И когда в 93-м расстреливали здание Верховного Совета и передавали этот расстрел в прямом эфире, перемежая рекламой наш несмываемый позор, когда русские стреляли в русских, Валя говорил, что ему уже никогда не очнуться от этого ужаса: «Когда всё кончилось, я отошёл от телевизора весь обугленный».

Потом они вместе с журналистом Виктором Кожемяко выпустили книгу «Эти двадцать убийственных лет» о 90-х годах, об уничтожении России.

И за его пронзительные повести и рассказы, особенно за образы русских женщин, за выступления в защиту достоинства русского человека его любили. Вот пример: улетали с Ольхона и уже стояли у самолёта. Валя даже как-то виновато сказал: «Да, вот омулем на распялке не успели угостить». Это слышал кто-то из экипажа. И задержали рейс. Запылал костёр, явилось ведро свежего омуля, его стали особым образом разделывать, укреплять на рогульках перед огнём. Прошло всего двадцать, самое большее двадцать пять минут, и мы пробовали незабвенный благоухающий продукт.

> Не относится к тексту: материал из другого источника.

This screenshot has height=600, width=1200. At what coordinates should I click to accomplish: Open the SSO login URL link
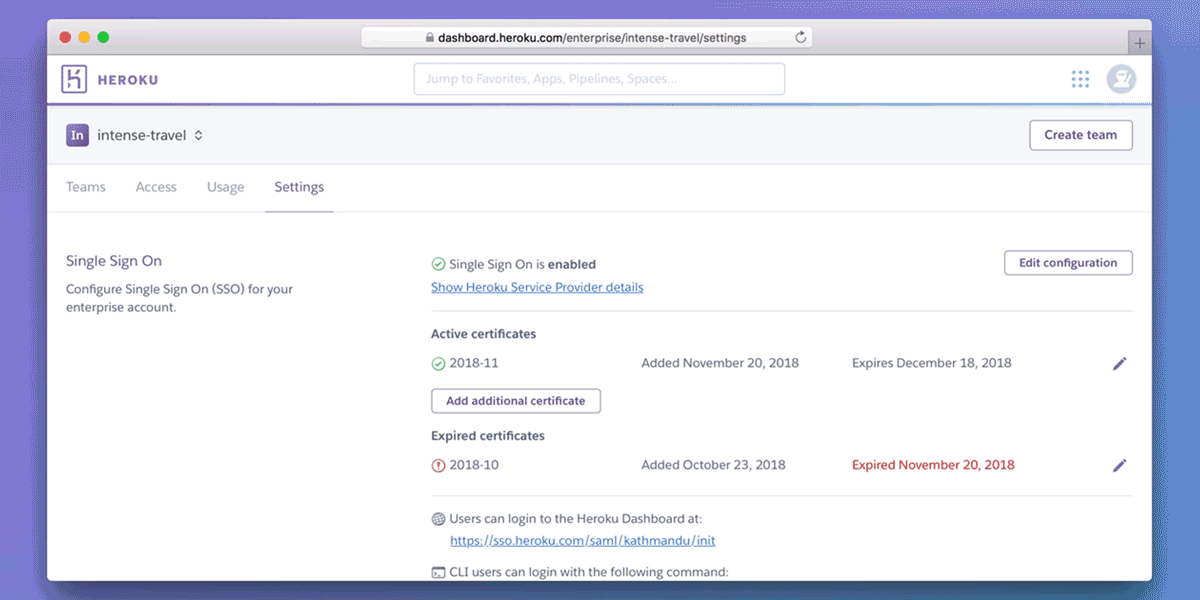[x=584, y=540]
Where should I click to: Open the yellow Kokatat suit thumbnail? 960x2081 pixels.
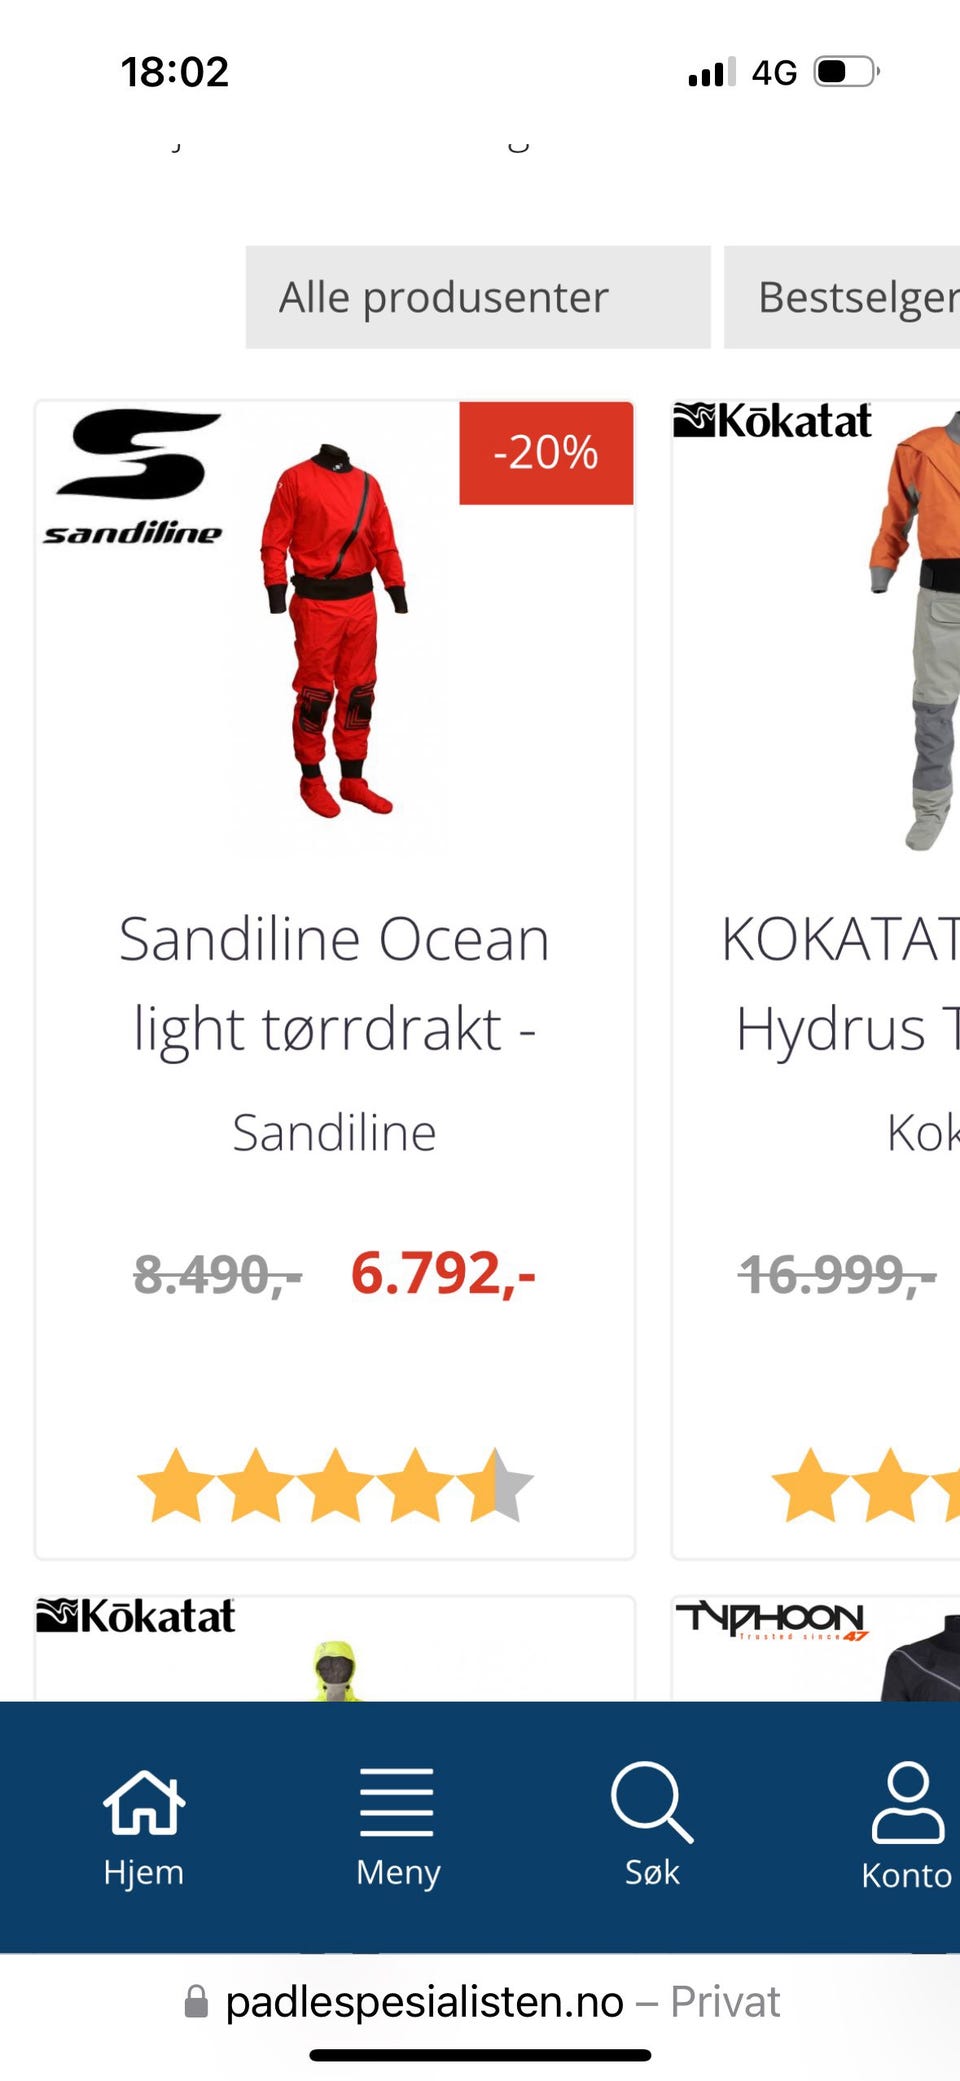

Сколько времени, здоровья, нервов убавляла борьба за сохранение памятников истории и культуры, борьба за издание исторического и философского наследия. Например, за «Историю государства Российского» Карамзина. Наивные люди, мы думали: вот издадим Карамзина и Россия спасена. Писали в инстанции, просили. Отвечали: нет бумаги. Тогда, в сентябре 91-го, пришли в Комитет по печати Сергей Залыгин, Виктор Астафьев, Владимир Личутин, Тариф Ахунов, Анатолий Ким, Валентин Распутин, Василий Белов, Виктор Потанин, аз многогрешный и сказали: мы отказываемся от изданий своих книг и отдаём бумагу на Карамзина. И подействовало. А борьба с поворотом северных рек на юг. Первым начал писать о повороте рек именно Василий Белов. Статью «Спасут ли Воже и Лача Каспийское море?». Потом Михаил Лемешев, учёные. А сколько сил ушло на «Байкальское движение», тут полностью заслуга Распутина. Бросали все свои дела и вставали грудью за Россию. Эти многолюдные вечера, поездки, хождение по кабинетам. Меня встретила Вика Токарева, мы с ней были в 68-69-м годах сценаристами Центрального телевидения, и спросила: «Слушай, зачем вам это надо? Вы же писатели». Да, писатели, но писатели русские.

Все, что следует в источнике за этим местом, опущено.